Not been abroad since 2011 so as DD1 is 18 this year I am looking to book a villa in Cyprus next year when she is 19 as I need something to plan after all this and it's probably the last time my baby girl will want to holiday with us.

Big wave 👋

HC x

BadEyeBri · 26/02/2021 20:19

@quinin so sorry about your diagnosis. I was diagnosed 10 days ago with cervical cancer. I don't have DC but telling my mum and dad was difficult. I've been on a rollercoaster this week. Crying one minute, fine the next. I don't think there's any roadmap to this. I like to be organised so I've concentrated on getting cover for work, getting organised for treatment and getting organised at home. It's helped me to be able to control the small things that I can. Try not to fall into a Google worm hole. It's lead me to some very dark places.
Contact your oncology team if you are having a wobble. I find speaking to the people leading my treatment helps calm me.
My Covid vaccine is booked for next Tuesday and I'm due to start treatment in 2 weeks.
I will keep you all in my thoughts

backformore · 26/02/2021 23:41

@AlbertCampion So sweet about your son and the picc line - my two year old is also hyper aware of my port and often asks if my “ouchie” hurts...

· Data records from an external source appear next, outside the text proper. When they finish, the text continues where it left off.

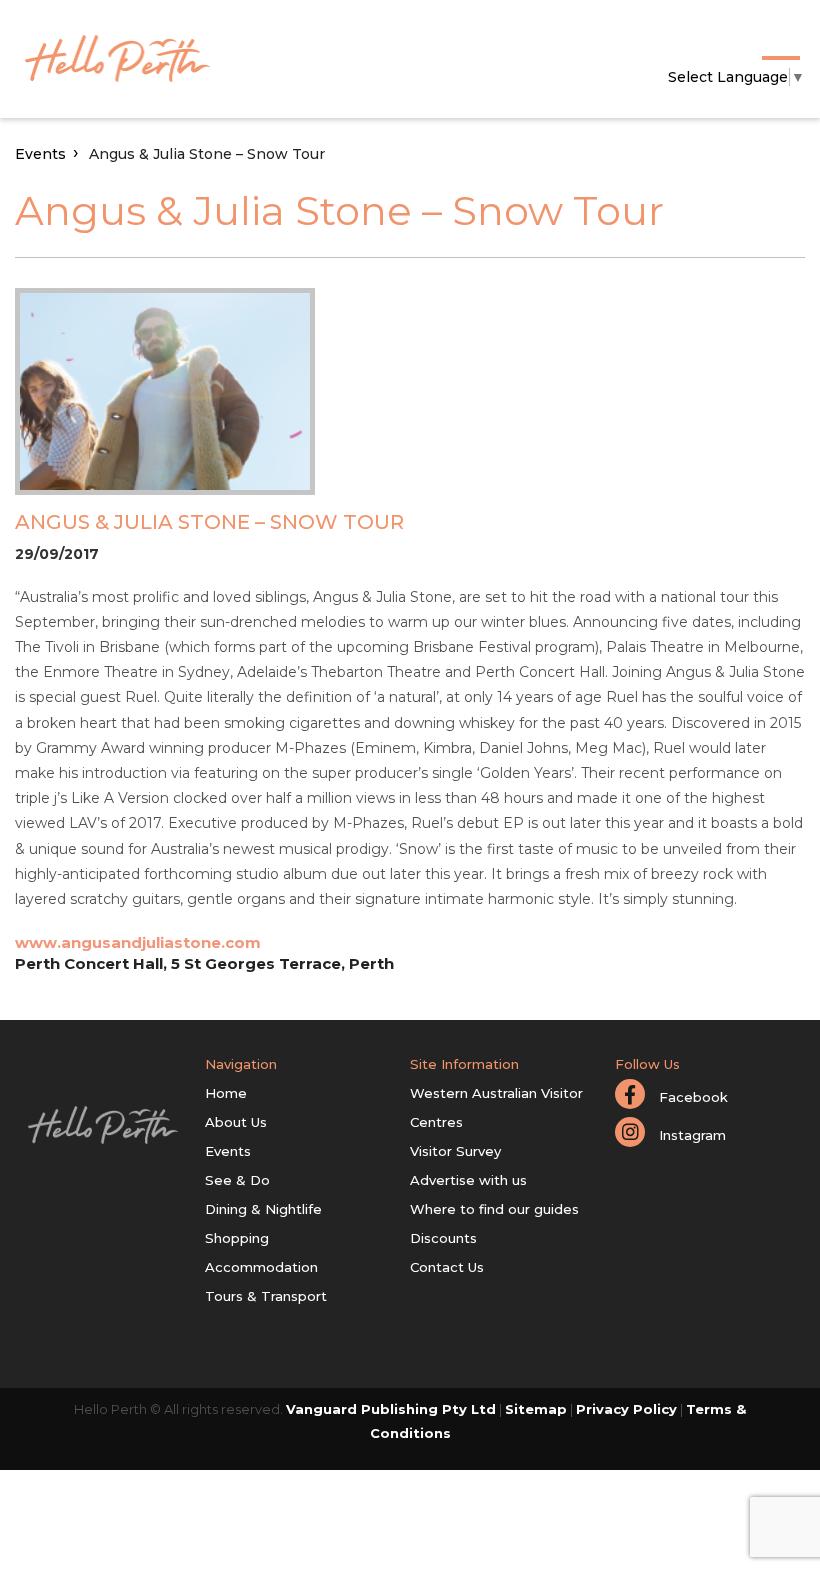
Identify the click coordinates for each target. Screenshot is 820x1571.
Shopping (237, 1238)
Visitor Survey (455, 1151)
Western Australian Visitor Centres (496, 1107)
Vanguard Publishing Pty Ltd (391, 1409)
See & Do (237, 1180)
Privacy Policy (626, 1409)
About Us (236, 1122)
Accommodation (261, 1267)
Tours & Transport (266, 1296)
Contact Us (447, 1267)
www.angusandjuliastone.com (138, 942)
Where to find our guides (494, 1209)
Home (226, 1093)
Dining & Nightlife (263, 1209)
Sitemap (536, 1409)
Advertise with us (468, 1180)
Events (40, 154)
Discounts (443, 1238)
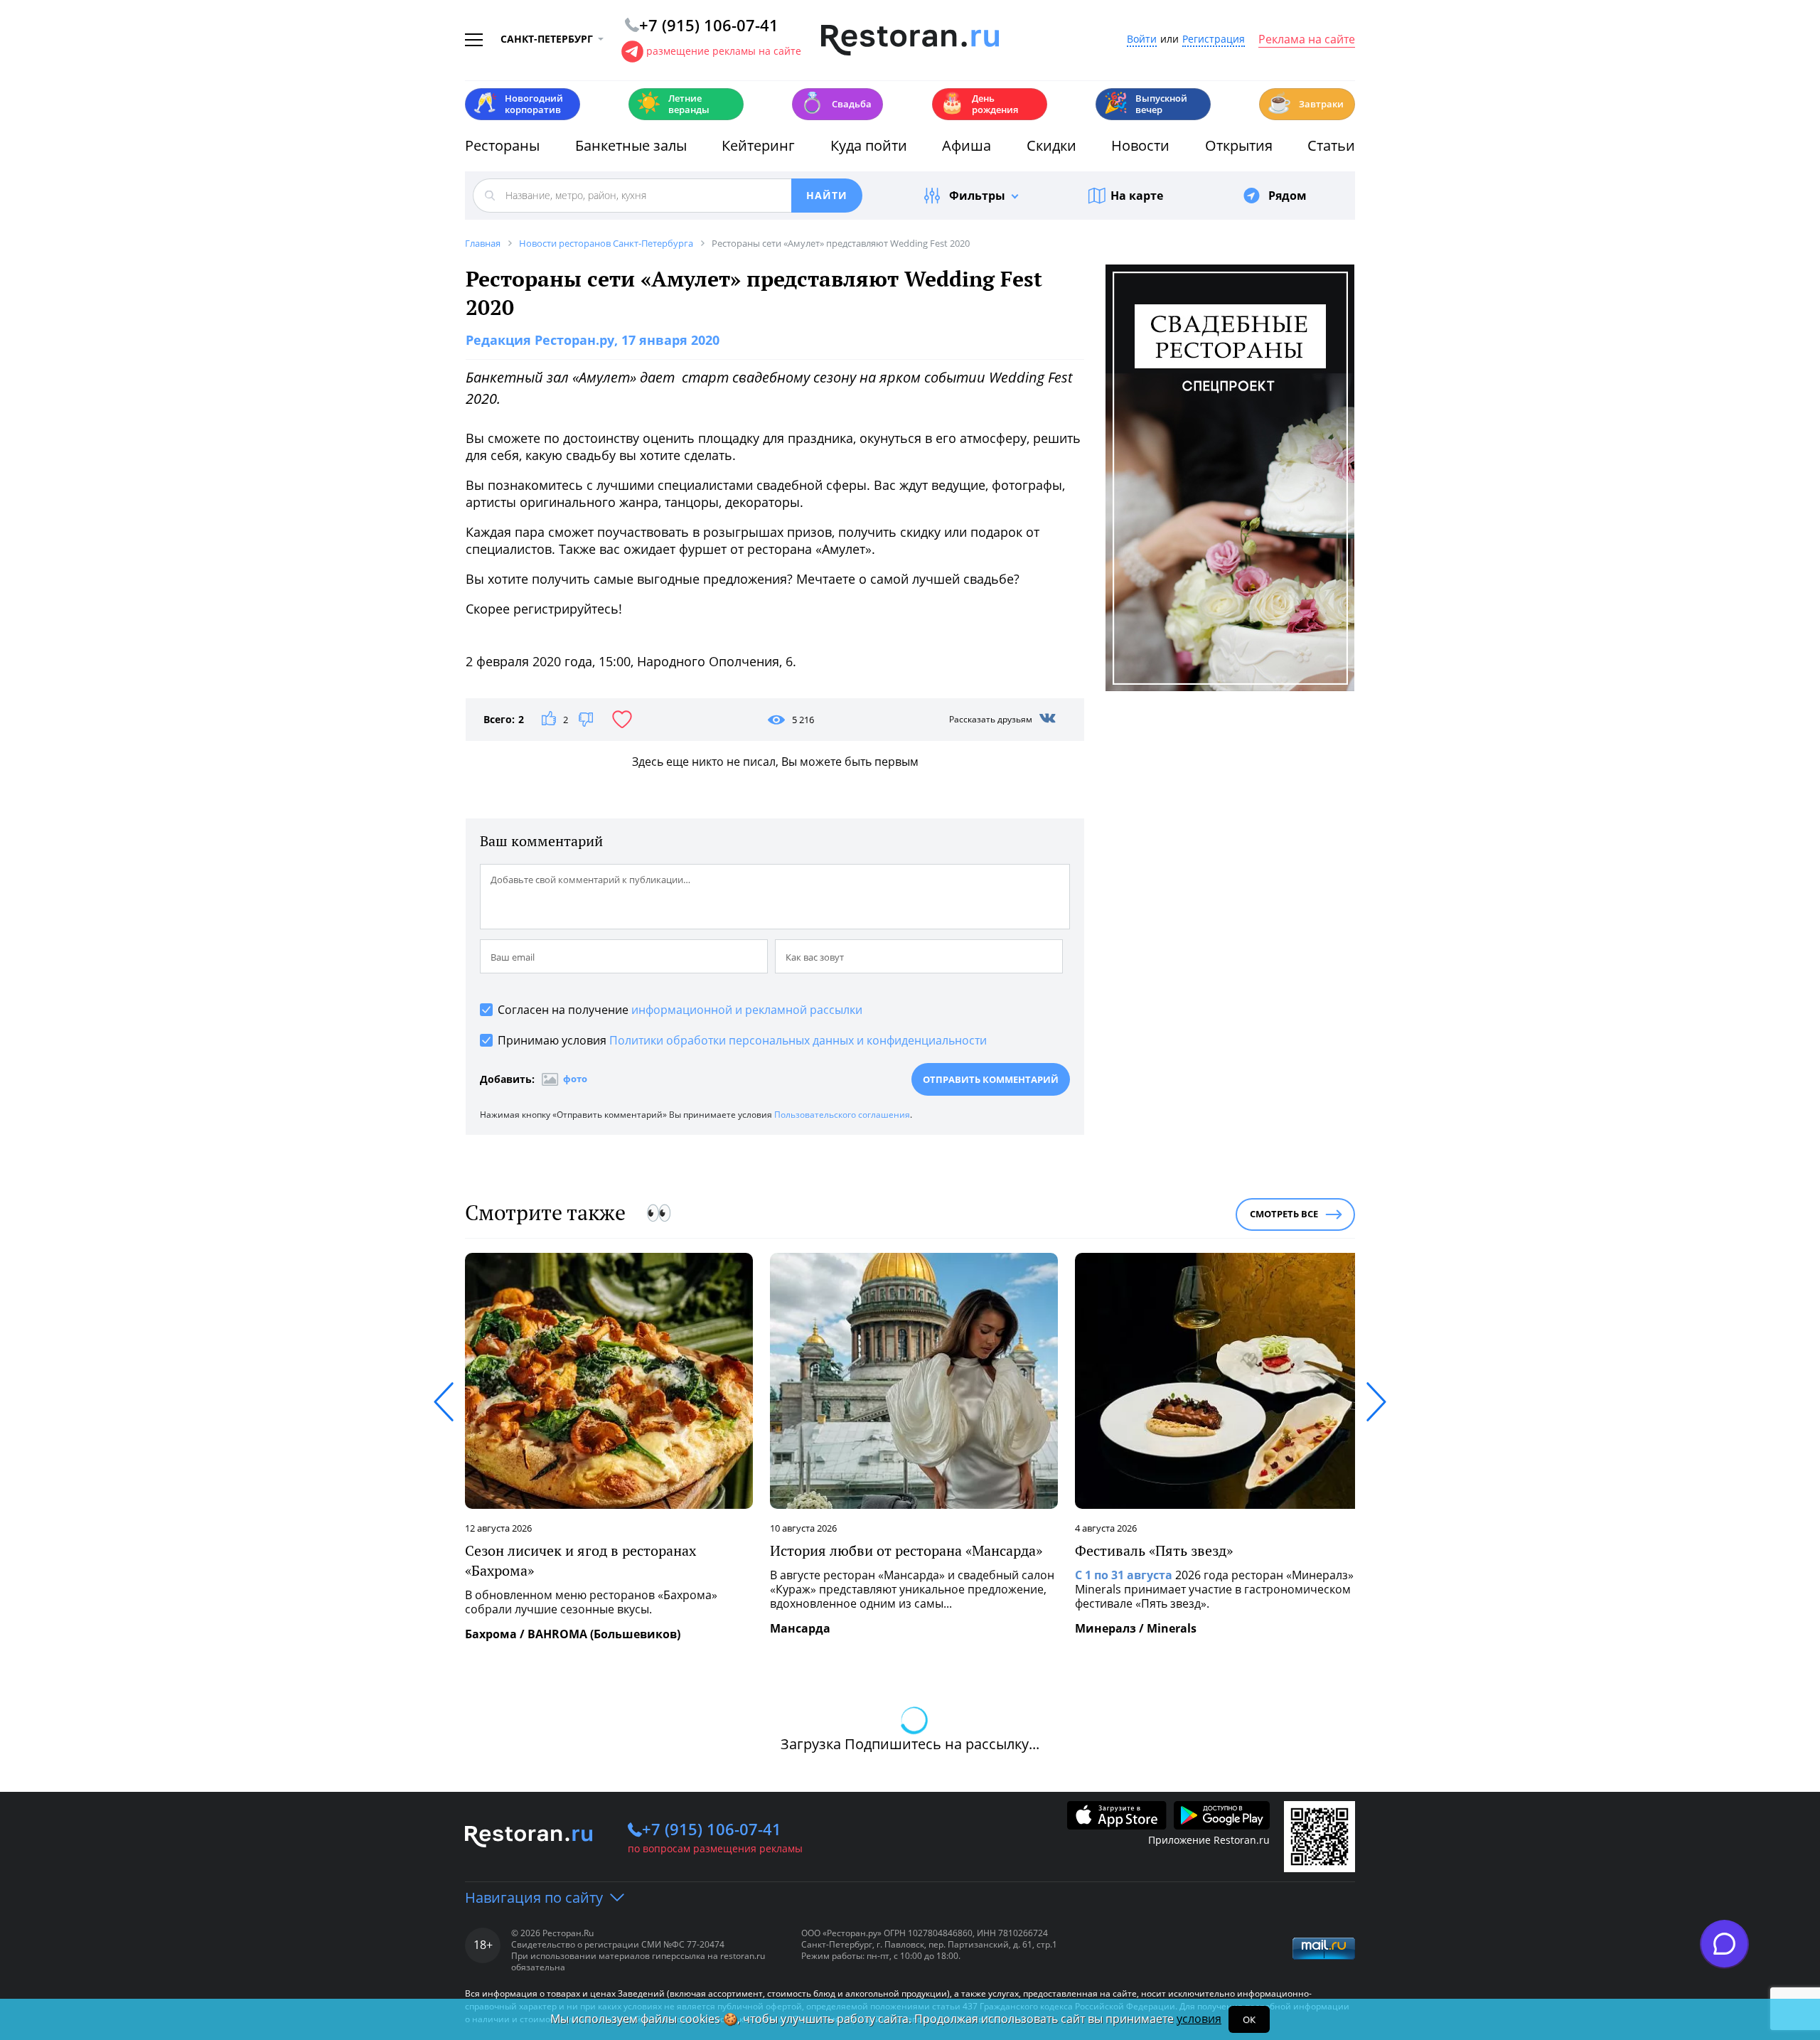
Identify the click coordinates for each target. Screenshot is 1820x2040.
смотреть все (1284, 1213)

@SerenaTuccot and @quinin Hello and belated welcome to the thread! I’m sorry you have to be here but can absolutely vouch for the wonderful support on offer.

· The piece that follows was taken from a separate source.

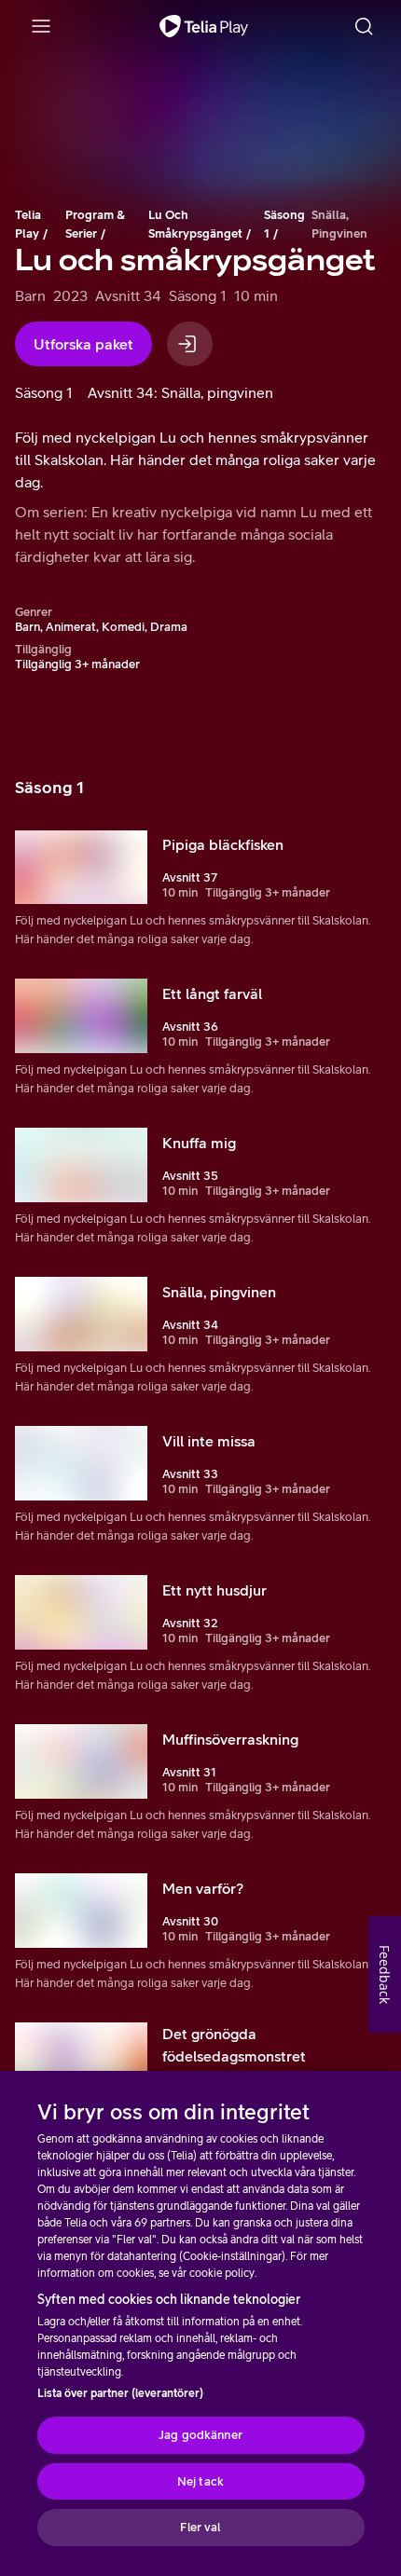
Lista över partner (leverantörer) (120, 2393)
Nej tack (200, 2481)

@BadEyeBri I was exactly the same in the early stages, re not wanting to tell people and trying to maintain some sense of the real me - I think it’s a totally normal reaction. It took me two rounds of chemo to feel that I could really own the news and have now let it become common knowledge, and actually the love and support that’s come out as a result has been lovely - not embarrassing or awkward at all. But I definitely wasn’t ready for that in the early weeks - didn’t even want my in-laws to know until the first round of chemo was done. Take your time, but so be prepared to be able to tell people without feeling like a “lesser” you. And in the meanwhile, Covid does mean that you have the perfect excuse to hibernate a bit...

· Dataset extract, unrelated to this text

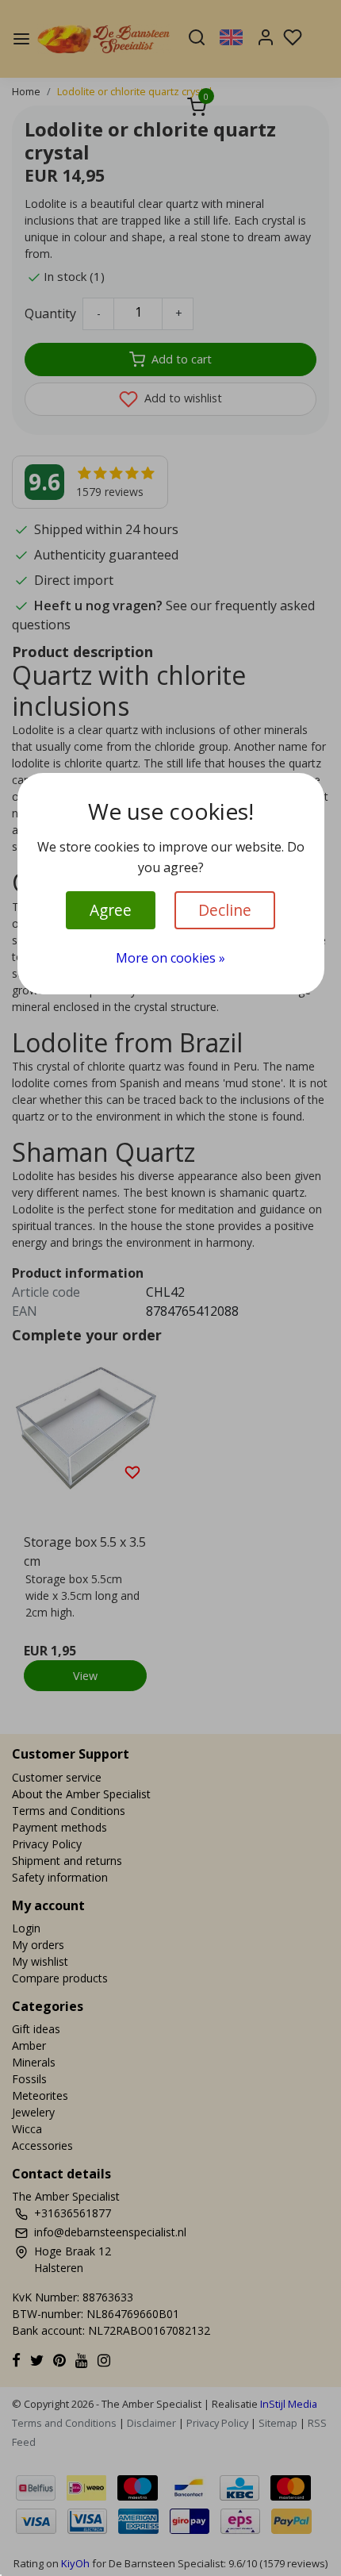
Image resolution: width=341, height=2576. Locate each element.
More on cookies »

I’m on day 5 of my first round of Docetaxel (have finished three rounds of FEC and will do three of Dox). Definitely had major munchies on the steroids for the first few days. Now am in the throes of bone pain and hating it. Hard to think of doing this two more times. But the tumour isn’t palpable, so I’m hoping this bodes well for surgery.

backformore · 26/02/2021 23:42

Re nails: did anyone here use keratin on their nails to help strengthen them, and did it help? I’ve been doing mine at night for a few weeks now but not sure if I’m wasting my time...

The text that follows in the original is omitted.